═══ Given information
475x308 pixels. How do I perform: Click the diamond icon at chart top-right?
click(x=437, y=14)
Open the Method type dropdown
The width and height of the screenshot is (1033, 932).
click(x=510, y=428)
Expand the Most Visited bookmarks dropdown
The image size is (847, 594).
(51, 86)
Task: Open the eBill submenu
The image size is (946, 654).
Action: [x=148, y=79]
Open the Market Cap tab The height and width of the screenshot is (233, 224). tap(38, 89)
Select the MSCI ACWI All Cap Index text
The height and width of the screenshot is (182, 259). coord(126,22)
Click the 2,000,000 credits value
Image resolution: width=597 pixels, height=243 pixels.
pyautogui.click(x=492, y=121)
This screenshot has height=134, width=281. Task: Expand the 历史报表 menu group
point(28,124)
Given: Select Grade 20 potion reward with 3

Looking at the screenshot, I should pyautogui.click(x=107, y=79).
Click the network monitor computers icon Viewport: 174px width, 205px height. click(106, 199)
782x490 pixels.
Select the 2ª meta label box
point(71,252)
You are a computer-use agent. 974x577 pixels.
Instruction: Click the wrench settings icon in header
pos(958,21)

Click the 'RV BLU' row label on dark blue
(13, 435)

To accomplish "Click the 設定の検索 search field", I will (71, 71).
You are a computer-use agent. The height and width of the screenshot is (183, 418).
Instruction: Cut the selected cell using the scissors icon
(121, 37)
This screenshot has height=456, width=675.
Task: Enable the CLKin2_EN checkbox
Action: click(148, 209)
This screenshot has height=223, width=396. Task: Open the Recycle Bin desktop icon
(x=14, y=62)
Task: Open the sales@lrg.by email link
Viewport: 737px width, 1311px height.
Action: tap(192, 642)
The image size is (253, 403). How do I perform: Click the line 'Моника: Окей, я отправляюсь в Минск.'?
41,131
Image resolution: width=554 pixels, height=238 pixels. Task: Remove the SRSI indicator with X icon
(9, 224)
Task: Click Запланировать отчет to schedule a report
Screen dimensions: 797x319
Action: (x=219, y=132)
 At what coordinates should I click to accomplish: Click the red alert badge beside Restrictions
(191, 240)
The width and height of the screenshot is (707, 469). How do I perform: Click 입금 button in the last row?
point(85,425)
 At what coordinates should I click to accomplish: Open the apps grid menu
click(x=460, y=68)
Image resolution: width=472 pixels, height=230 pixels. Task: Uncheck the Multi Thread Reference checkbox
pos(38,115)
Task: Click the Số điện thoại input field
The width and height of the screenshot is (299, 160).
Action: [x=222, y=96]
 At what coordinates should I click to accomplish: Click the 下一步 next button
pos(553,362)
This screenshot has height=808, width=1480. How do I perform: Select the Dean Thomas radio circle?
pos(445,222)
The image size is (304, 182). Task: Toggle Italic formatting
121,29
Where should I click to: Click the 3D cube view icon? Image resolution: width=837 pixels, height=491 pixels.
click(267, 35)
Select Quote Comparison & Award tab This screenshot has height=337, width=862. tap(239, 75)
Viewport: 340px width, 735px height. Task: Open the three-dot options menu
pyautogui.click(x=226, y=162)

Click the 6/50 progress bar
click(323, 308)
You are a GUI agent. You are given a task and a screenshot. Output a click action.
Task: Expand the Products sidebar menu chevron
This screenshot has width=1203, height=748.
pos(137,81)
══════
→ Exercise requirements
Exactly as given, set down all of the lines above.

→ Response
475x308 pixels. How do I perform: Click the diamond icon at chart top-right?
click(x=437, y=14)
Open the Method type dropdown
The width and height of the screenshot is (1033, 932).
click(x=510, y=428)
Expand the Most Visited bookmarks dropdown
The image size is (847, 594).
(51, 86)
Task: Open the eBill submenu
The image size is (946, 654).
Action: [x=148, y=79]
Open the Market Cap tab The height and width of the screenshot is (233, 224). tap(38, 89)
Select the MSCI ACWI All Cap Index text
The height and width of the screenshot is (182, 259). coord(126,22)
Click the 2,000,000 credits value
Image resolution: width=597 pixels, height=243 pixels.
pyautogui.click(x=492, y=121)
This screenshot has height=134, width=281. Task: Expand the 历史报表 menu group
point(28,124)
Given: Select Grade 20 potion reward with 3

Looking at the screenshot, I should pyautogui.click(x=107, y=79).
Click the network monitor computers icon Viewport: 174px width, 205px height. click(106, 199)
782x490 pixels.
Select the 2ª meta label box
point(71,252)
You are a computer-use agent. 974x577 pixels.
Instruction: Click the wrench settings icon in header
pos(958,21)

Click the 'RV BLU' row label on dark blue
(13, 435)

To accomplish "Click the 設定の検索 search field", I will (71, 71).
You are a computer-use agent. The height and width of the screenshot is (183, 418).
Instruction: Cut the selected cell using the scissors icon
(121, 37)
This screenshot has height=456, width=675.
Task: Enable the CLKin2_EN checkbox
Action: click(148, 209)
This screenshot has height=223, width=396. Task: Open the Recycle Bin desktop icon
(x=14, y=62)
Task: Open the sales@lrg.by email link
Viewport: 737px width, 1311px height.
Action: tap(192, 642)
The image size is (253, 403). How do I perform: Click the line 'Моника: Окей, я отправляюсь в Минск.'?
41,131
Image resolution: width=554 pixels, height=238 pixels. Task: Remove the SRSI indicator with X icon
(9, 224)
Task: Click Запланировать отчет to schedule a report
Screen dimensions: 797x319
Action: (x=219, y=132)
 At what coordinates should I click to accomplish: Click the red alert badge beside Restrictions
(191, 240)
The width and height of the screenshot is (707, 469). How do I perform: Click 입금 button in the last row?
point(85,425)
 At what coordinates should I click to accomplish: Open the apps grid menu
click(x=460, y=68)
Image resolution: width=472 pixels, height=230 pixels. Task: Uncheck the Multi Thread Reference checkbox
pos(38,115)
Task: Click the Số điện thoại input field
The width and height of the screenshot is (299, 160).
Action: [x=222, y=96]
 At what coordinates should I click to accomplish: Click the 下一步 next button
pos(553,362)
This screenshot has height=808, width=1480. How do I perform: Select the Dean Thomas radio circle?
pos(445,222)
The image size is (304, 182). Task: Toggle Italic formatting
121,29
Where should I click to: Click the 3D cube view icon? Image resolution: width=837 pixels, height=491 pixels.
click(267, 35)
Select Quote Comparison & Award tab This screenshot has height=337, width=862. tap(239, 75)
Viewport: 340px width, 735px height. Task: Open the three-dot options menu
pyautogui.click(x=226, y=162)

Click the 6/50 progress bar
click(323, 308)
You are a GUI agent. You are given a task and a screenshot. Output a click action.
Task: Expand the Products sidebar menu chevron
This screenshot has width=1203, height=748.
pos(137,81)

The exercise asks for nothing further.